Incontro tra Italia e Argentina: rafforzato il partenariato bilaterale
ROMA – Il ministro degli Affari Esteri e della Cooperazione Internazionale, Antonio Tajani, ha incontrato oggi alla Farnesina il ministro degli Affari Esteri, Commercio Internazionale e Culto della Repubblica Argentina, Pablo Quirno. Al centro del colloquio, la forte comunanza di vedute tra i due Governi e la volontà di rafforzare ulteriormente il partenariato bilaterale, riporta Attuale.

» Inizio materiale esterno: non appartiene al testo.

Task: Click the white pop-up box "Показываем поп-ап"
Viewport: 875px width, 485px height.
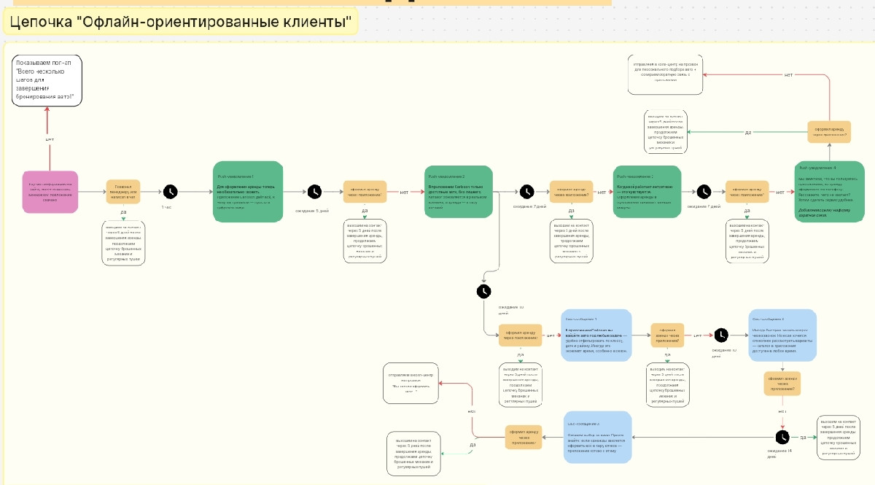Action: click(47, 80)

Tajani ha evidenziato come la relazione tra Italia e Argentina si basi su un legame storico e culturale unico, supportato dalla presenza della più grande collettività di italiani all’estero – oltre un milione di connazionali e circa 20 milioni di italo-discendenti – che costituisce un ponte naturale per intensificare la cooperazione politica ed economica.
I due ministri hanno ribadito il ruolo fondamentale del Piano d’Azione Italia-Argentina 2025-2030, adottato a Roma il 6 giugno 2025 dalla presidente del Consiglio Giorgia Meloni e dal presidente Javier Milei, che conferma la natura strategica del rapporto e amplia la collaborazione in numerosi settori prioritari.
Durante il colloquio, Tajani e Quirno hanno anche discusso di principali temi internazionali, con particolare attenzione alla transizione in Venezuela, alla situazione a Cuba e alle materie prime critiche. Il ministro Tajani ha sottolineato il sostegno italiano al percorso di riforme economiche avviato da Buenos Aires e ha indicato l’obiettivo di accrescere ulteriormente l’interscambio commerciale, che ammonta a 2 miliardi di euro nei primi dieci mesi del 2025, registrando un incremento del 15,5% su base annua.
Inoltre, Tajani ha espresso l’intenzione di favorire nuovi investimenti delle circa 300 imprese italiane già presenti in Argentina, approfittando del miglioramento del clima d’affari e della risoluzione di questioni commerciali aperte. La recente firma dell’Accordo UE-Mercosur è vista come un ulteriore volano per incrementare gli scambi commerciali con la regione e con l’Argentina.
Infine, durante l’incontro, è stata ribadita l’importanza della cooperazione nella diplomazia giuridica e nella lotta alla criminalità organizzata transnazionale, anche attraverso il Programma Falcone Borsellino.